### Assignment
Copy the entries below exactly. Images do not belong in the copy.

Dataset entries:
════

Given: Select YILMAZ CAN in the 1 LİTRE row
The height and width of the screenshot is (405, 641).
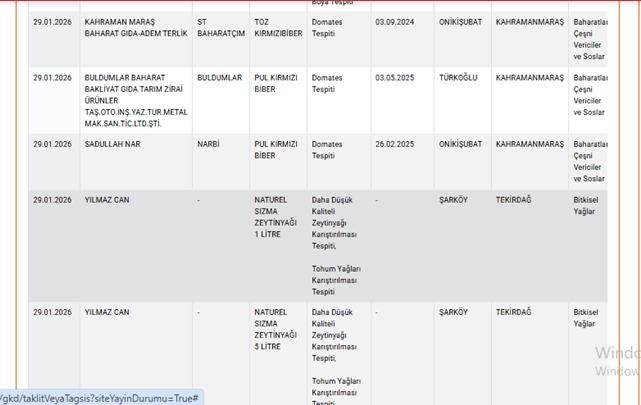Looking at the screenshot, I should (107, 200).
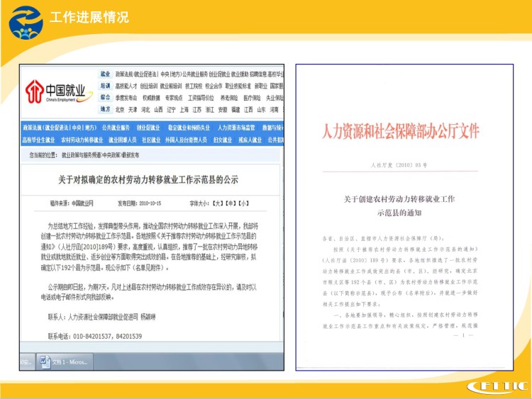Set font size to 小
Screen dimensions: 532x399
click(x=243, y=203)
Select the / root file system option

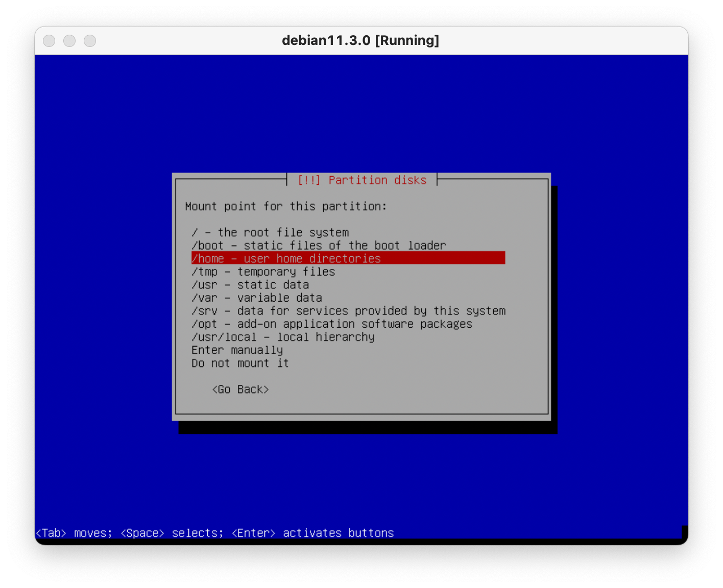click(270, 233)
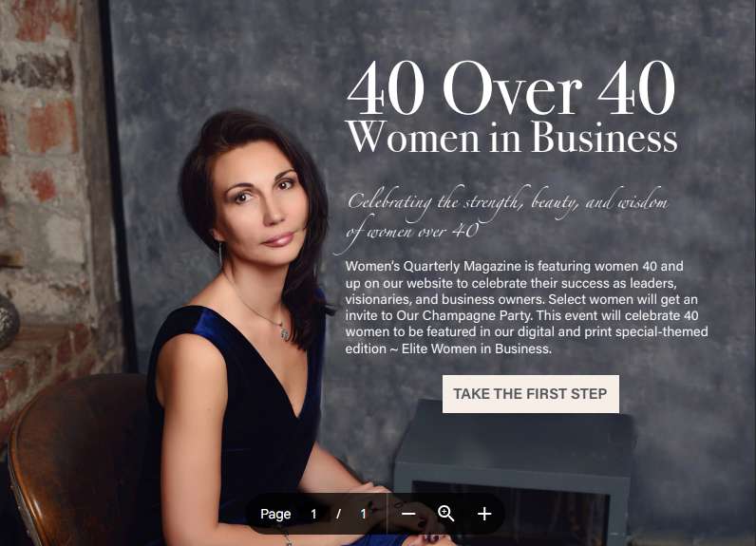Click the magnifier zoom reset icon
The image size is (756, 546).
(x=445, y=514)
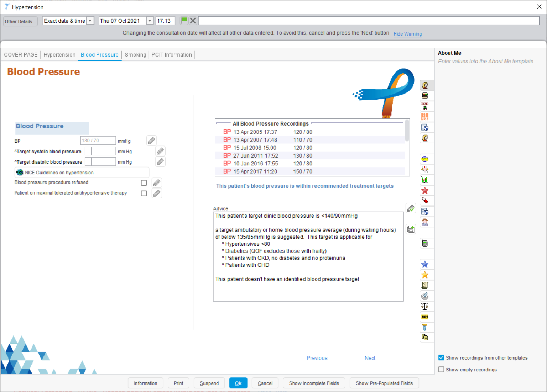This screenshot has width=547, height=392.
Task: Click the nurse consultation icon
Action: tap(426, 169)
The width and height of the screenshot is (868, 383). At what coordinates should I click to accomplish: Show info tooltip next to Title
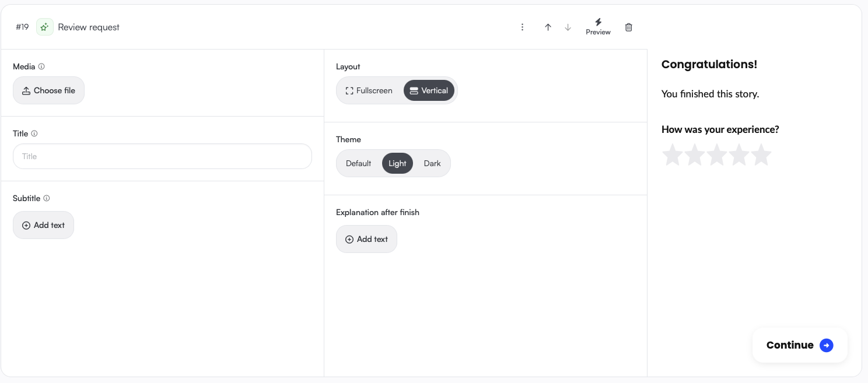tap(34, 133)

════

### Task response
Given: Select YILMAZ CAN in the 1 LİTRE row
The height and width of the screenshot is (405, 641).
Looking at the screenshot, I should (107, 200).
Set font size to 小
Screen dimensions: 532x399
click(x=243, y=203)
Select the / root file system option

click(270, 233)
Click the magnifier zoom reset icon
The image size is (756, 546).
(x=445, y=514)
This screenshot has width=547, height=392.
Task: Click the nurse consultation icon
Action: tap(426, 169)
The width and height of the screenshot is (868, 383). At what coordinates should I click to accomplish: Show info tooltip next to Title
tap(34, 133)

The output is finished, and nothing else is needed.